Wait a minute. An alarm went off in the back of her brain.

Mattress?

Irene’s eyes flew open. She suddenly realized two things.

First: She’d been dreaming about him on the Italian lake.

Second: She wasn’t dreaming now.

Sharif’s body was over hers on the bed. His weight on hers. His lips on her. So hot. So sweet. So impossible to resist...

Then Irene remembered why she must resist, and she pushed him away. Hard.

“What are you doing?” she cried.

“What are you doing?”

Sitting up furiously, she turned on the light on her bedside stand. Sharif was sitting on the edge of her bed in a dark shirt and trousers.

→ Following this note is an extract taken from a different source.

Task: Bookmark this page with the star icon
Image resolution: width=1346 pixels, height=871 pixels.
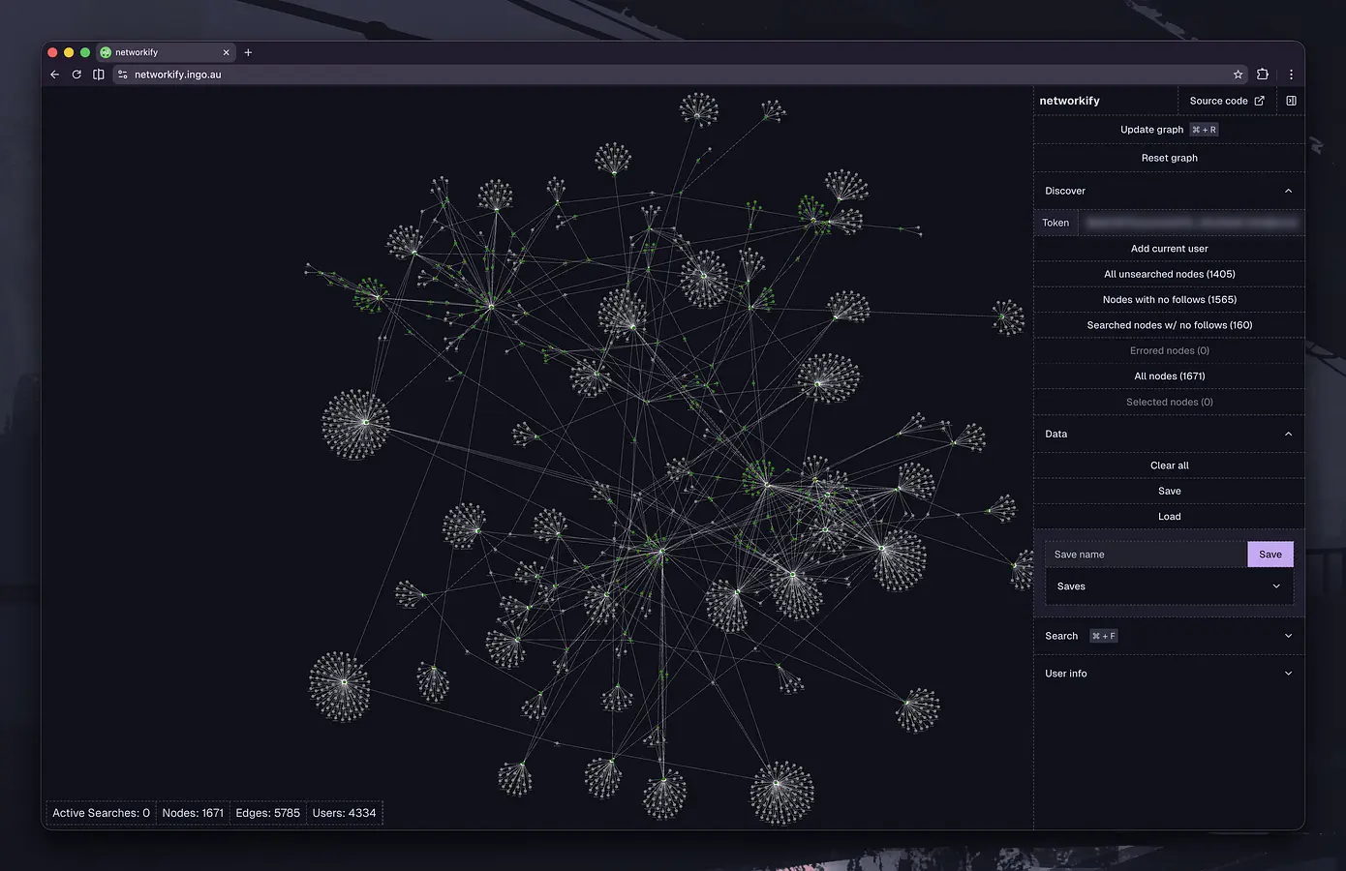Action: [x=1238, y=75]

“I told you never to kiss me again!” she accused.

“You,” he replied pointedly, “kissed me.”

“Don’t be—” Irene paused at the sudden humiliating memory of pulling him down against her on the bed, of pressing her lips to his. Oh, dear heaven, was it possible that she, while lost in her dream, could have—


Irene shook her head furiously. “You shouldn’t be in my bedroom!”

“That’s not what you seemed to think a moment ago.”

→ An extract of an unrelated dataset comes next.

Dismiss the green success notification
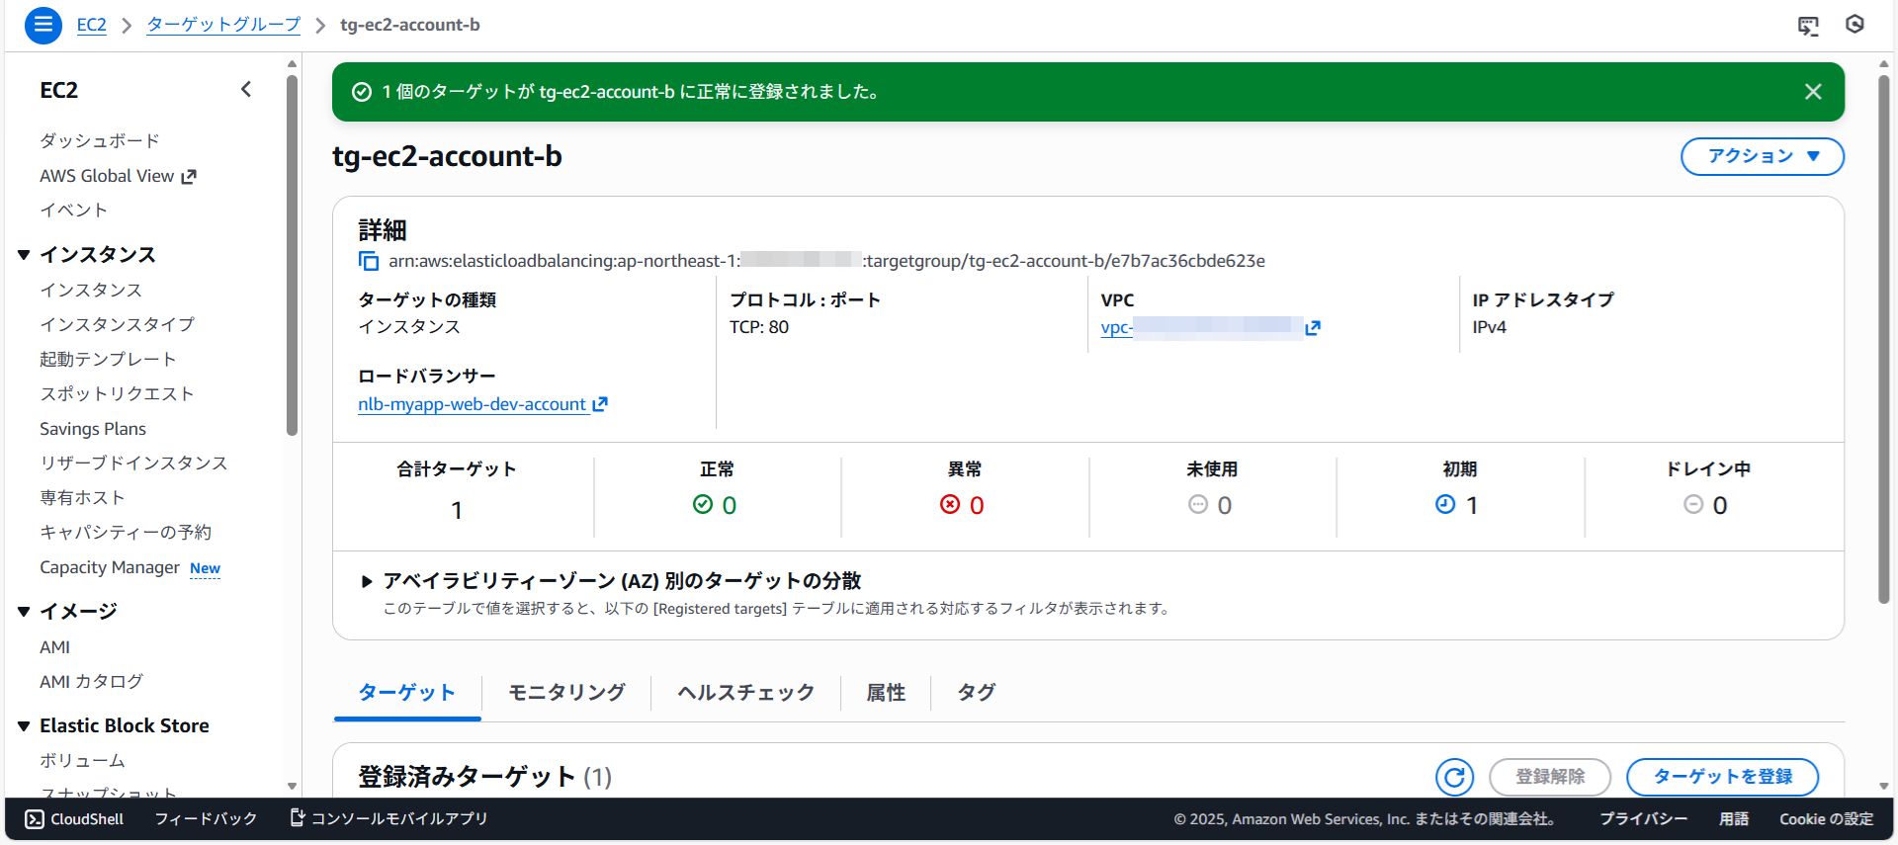1898x845 pixels. pyautogui.click(x=1812, y=92)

“I thought I was dreaming,” she retorted, then immediately wished she hadn’t.

His dark eyebrow lifted. “Dreaming of me, were you?”

Her cheeks flamed with heat. “It’s the middle of the night! What are you doing in here? Get out!”

Sharif rose from her bed, absolutely calm, as if what had just happened hadn’t affected him at all—even while it had left her overwhelmed, humiliated, intoxicated and furious. Stupid dreams! She hated them all!

He took a deep breath.

“I need your help,” he said quietly. “I need you to come with me. Right now.”

She stared at him. “Have you lost your mind? It’s—” she twisted her head to look at the elegant, nineteenth-century antique bedside clock “—three in the morning! I’m not going anywhere with—”

“My sister has run away.”

Irene cut off her angry words. She looked at his face in the dimly lit room.

“Run away? Are you sure?” She narrowed her eyes. “This better not be some kind of joke—”

“Do you think I would joke about my sister?”

She looked at him.

“No.” She sighed as all the anger went out of her, making her deflate like a balloon. Pushing her blankets aside, she stood up. Amusement flickered in his eyes as he looked at her long flannel nightgown, which went up to her neck and down to her wrists.

“Is something funny?” she demanded.

He cleared his throat. “Not a thing.”

Sheesh, did no one wear old-fashioned nightgowns anymore? Apparently none of Sharif’s lovers. Whatever. Irene liked it. A deliberate choice from all the tight knit camisoles and hot pants her mom and older sister used to lounge around in, on the off chance a current boyfriend might stop by the house for a booty call.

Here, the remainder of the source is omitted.